§ **Work instructions**
What you write should be an exact repeat of the lines from the one with "The image size" through the final line below, minus the pictures.

§ **Provided information**
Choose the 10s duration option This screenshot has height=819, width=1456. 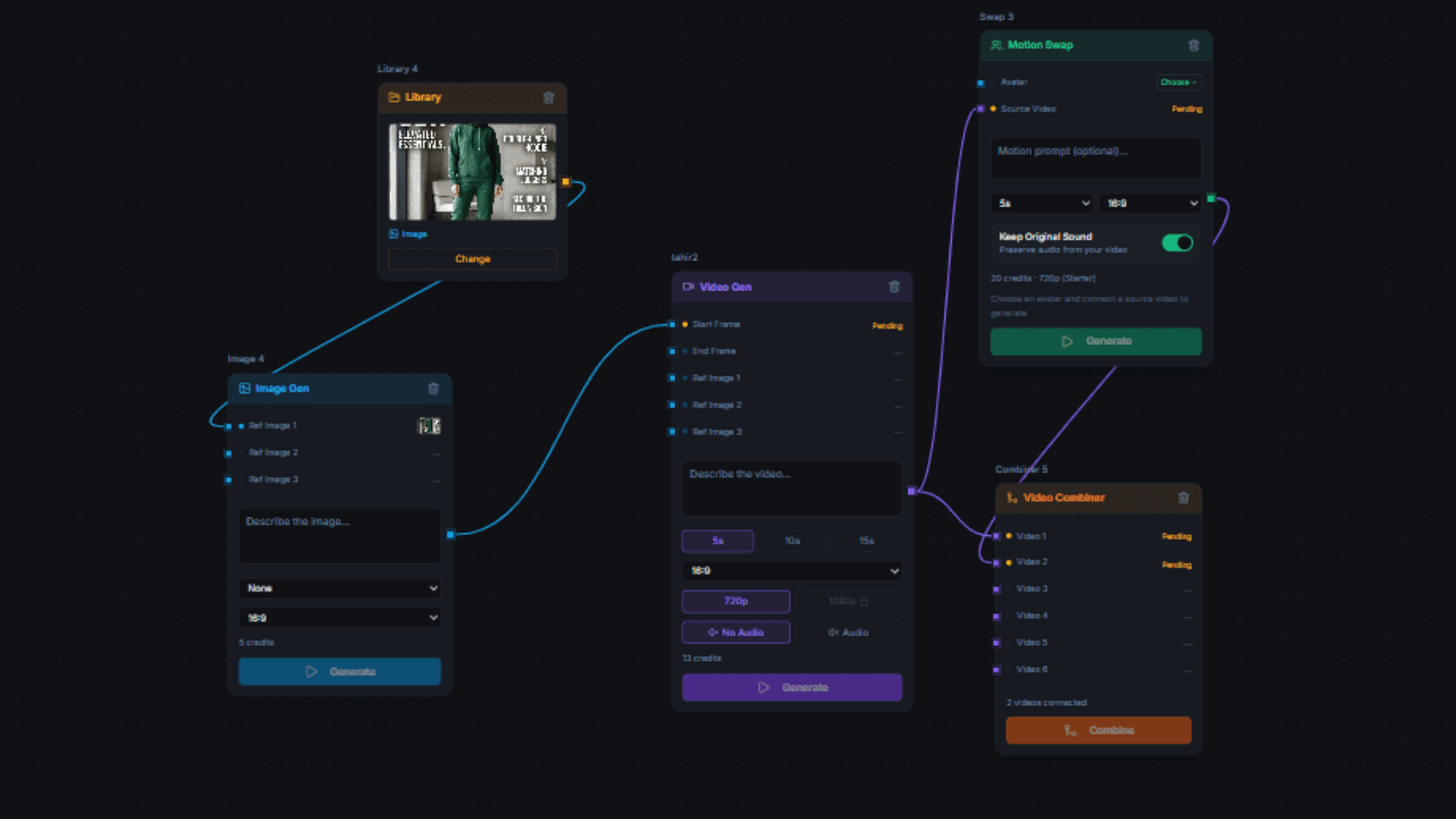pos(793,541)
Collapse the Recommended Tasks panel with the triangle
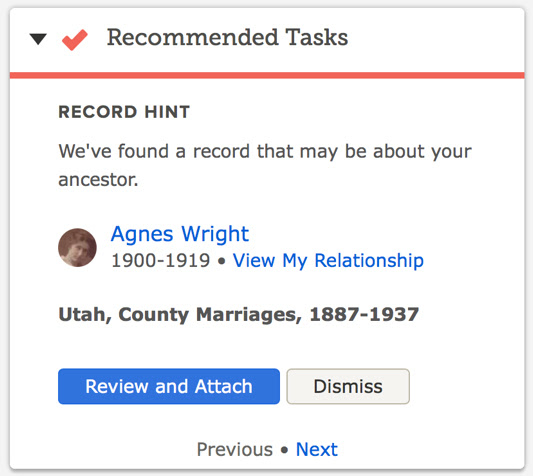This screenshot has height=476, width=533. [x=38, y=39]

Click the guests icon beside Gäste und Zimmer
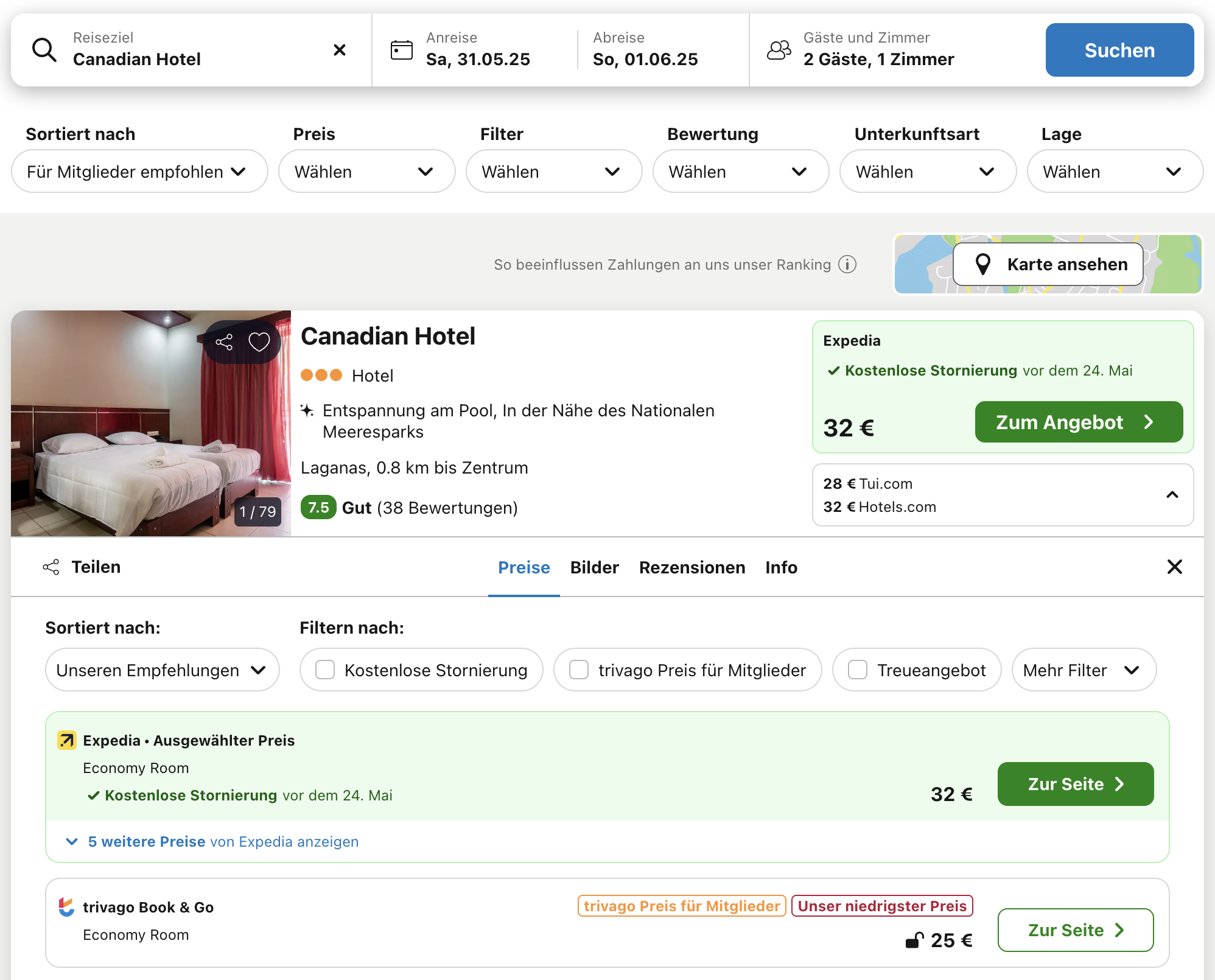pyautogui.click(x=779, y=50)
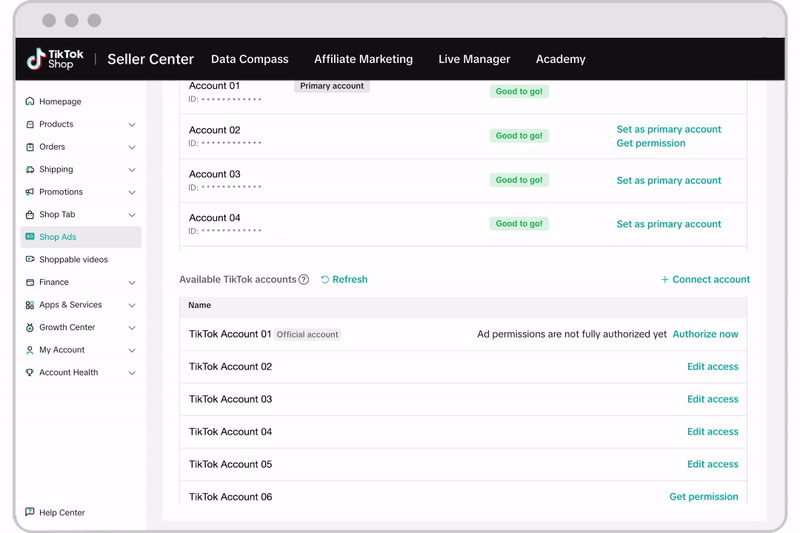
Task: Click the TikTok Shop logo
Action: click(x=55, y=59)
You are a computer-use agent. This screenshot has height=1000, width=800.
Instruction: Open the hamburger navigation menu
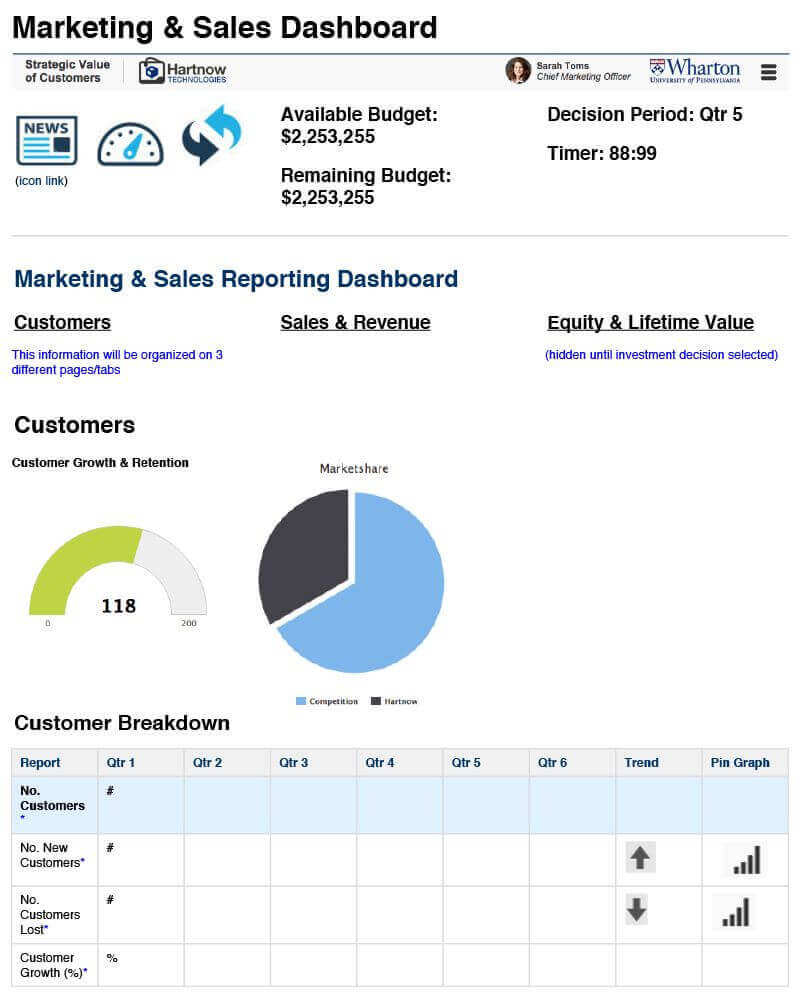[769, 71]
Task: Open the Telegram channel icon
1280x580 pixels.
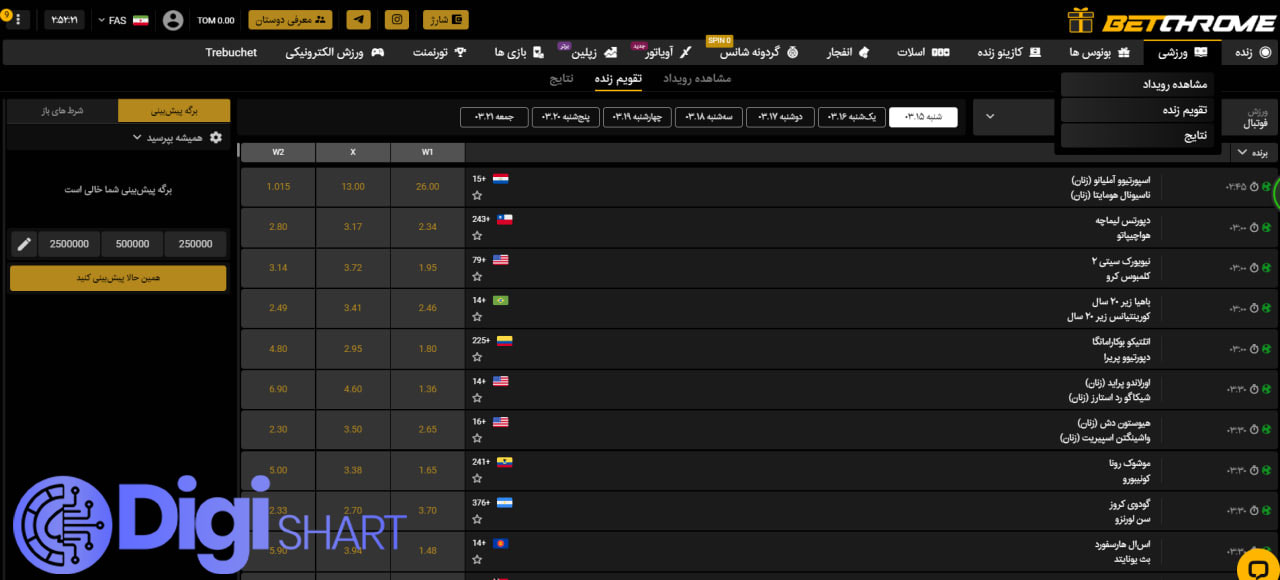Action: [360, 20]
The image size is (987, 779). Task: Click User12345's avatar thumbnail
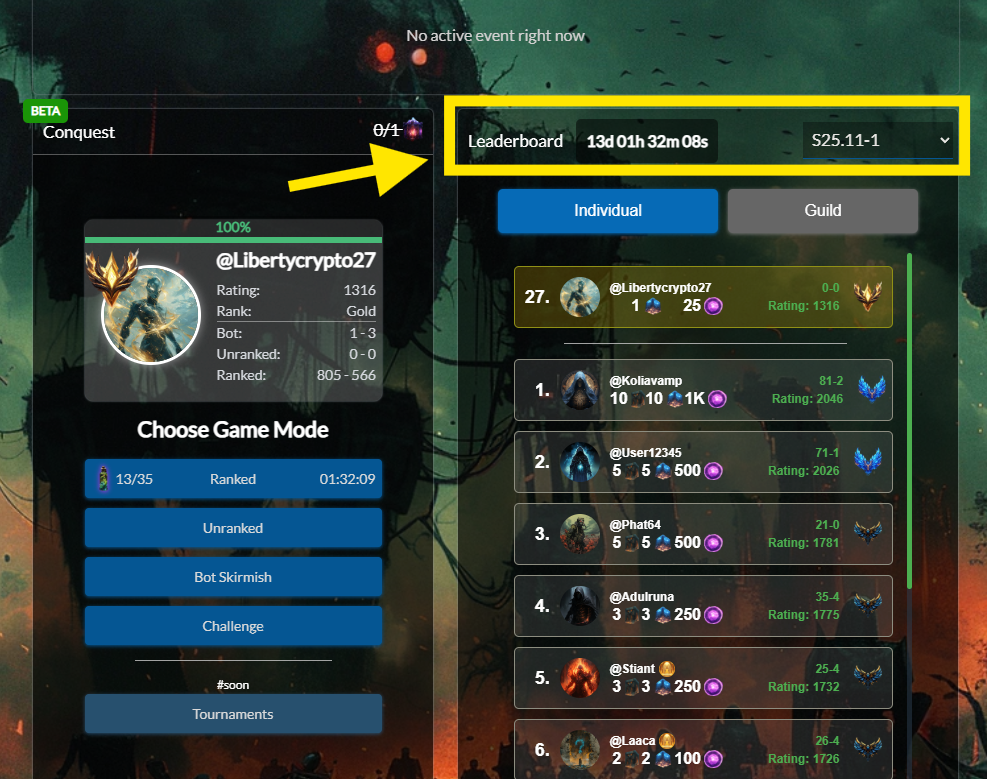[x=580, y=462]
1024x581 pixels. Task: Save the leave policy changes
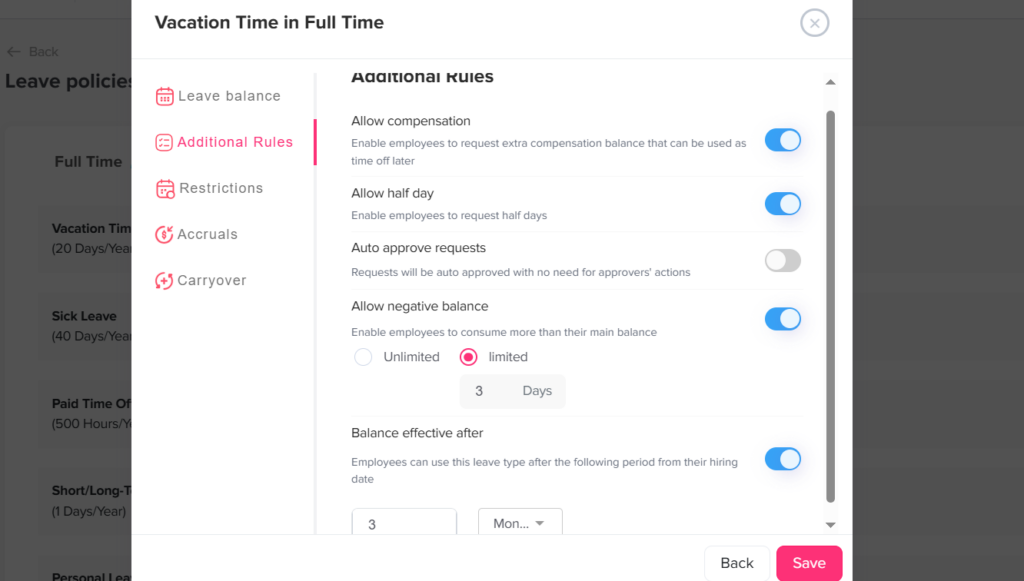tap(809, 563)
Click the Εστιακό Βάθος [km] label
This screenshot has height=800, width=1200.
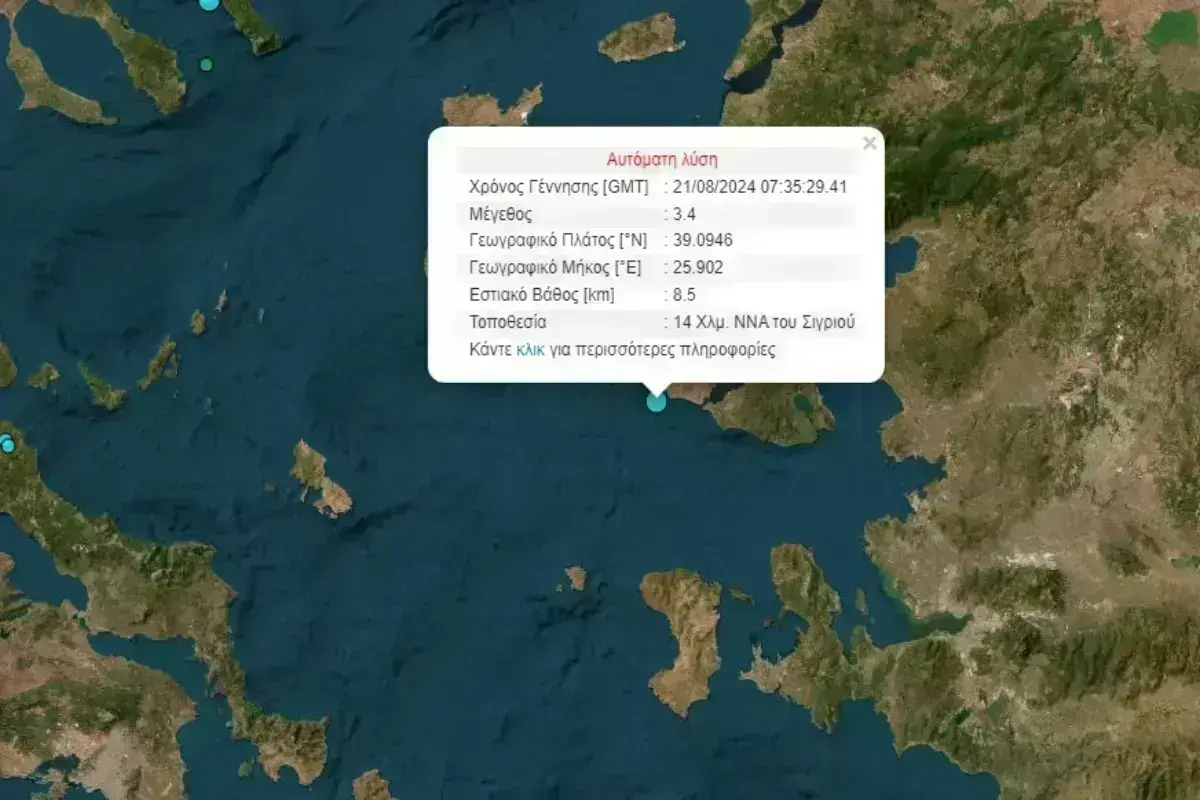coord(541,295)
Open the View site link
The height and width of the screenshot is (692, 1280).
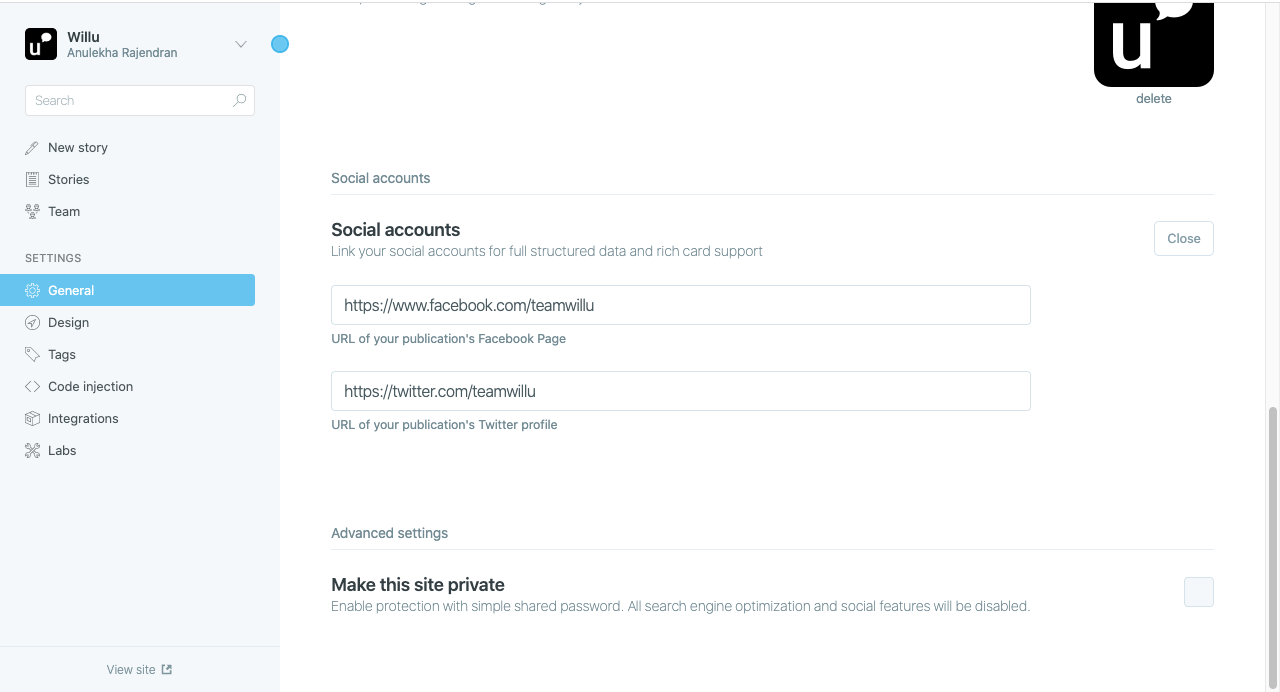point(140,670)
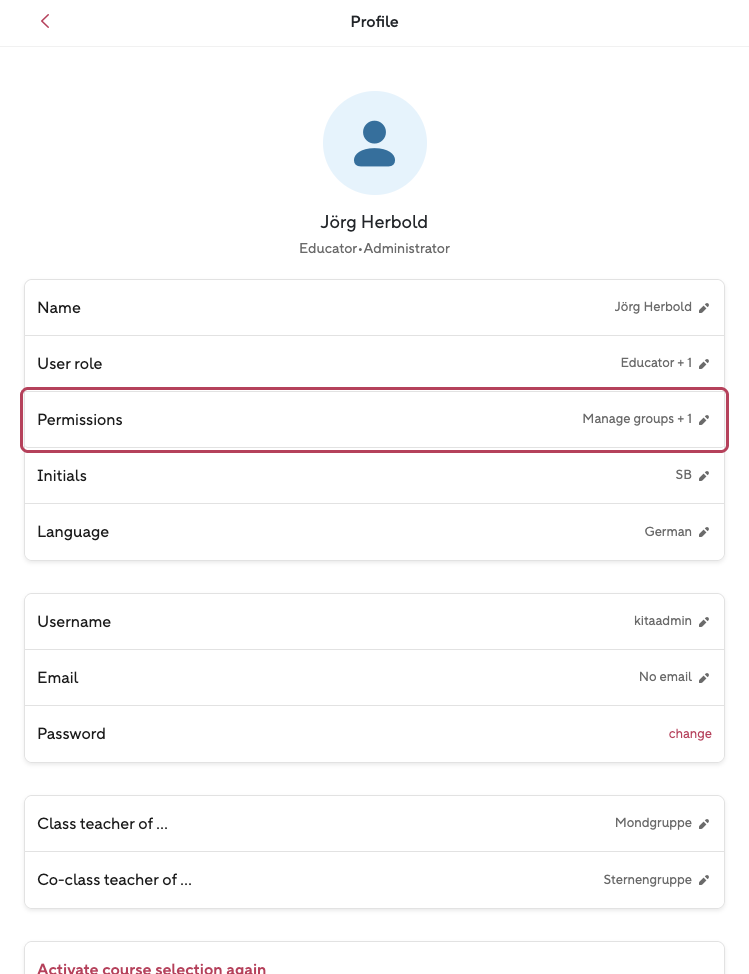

§ **Answer area**
The image size is (987, 779). Task: Click User12345's avatar thumbnail
[x=580, y=462]
1024x581 pixels. Task: Save the leave policy changes
tap(809, 563)
Click the Εστιακό Βάθος [km] label
This screenshot has height=800, width=1200.
coord(541,295)
Open the View site link
The height and width of the screenshot is (692, 1280).
point(140,670)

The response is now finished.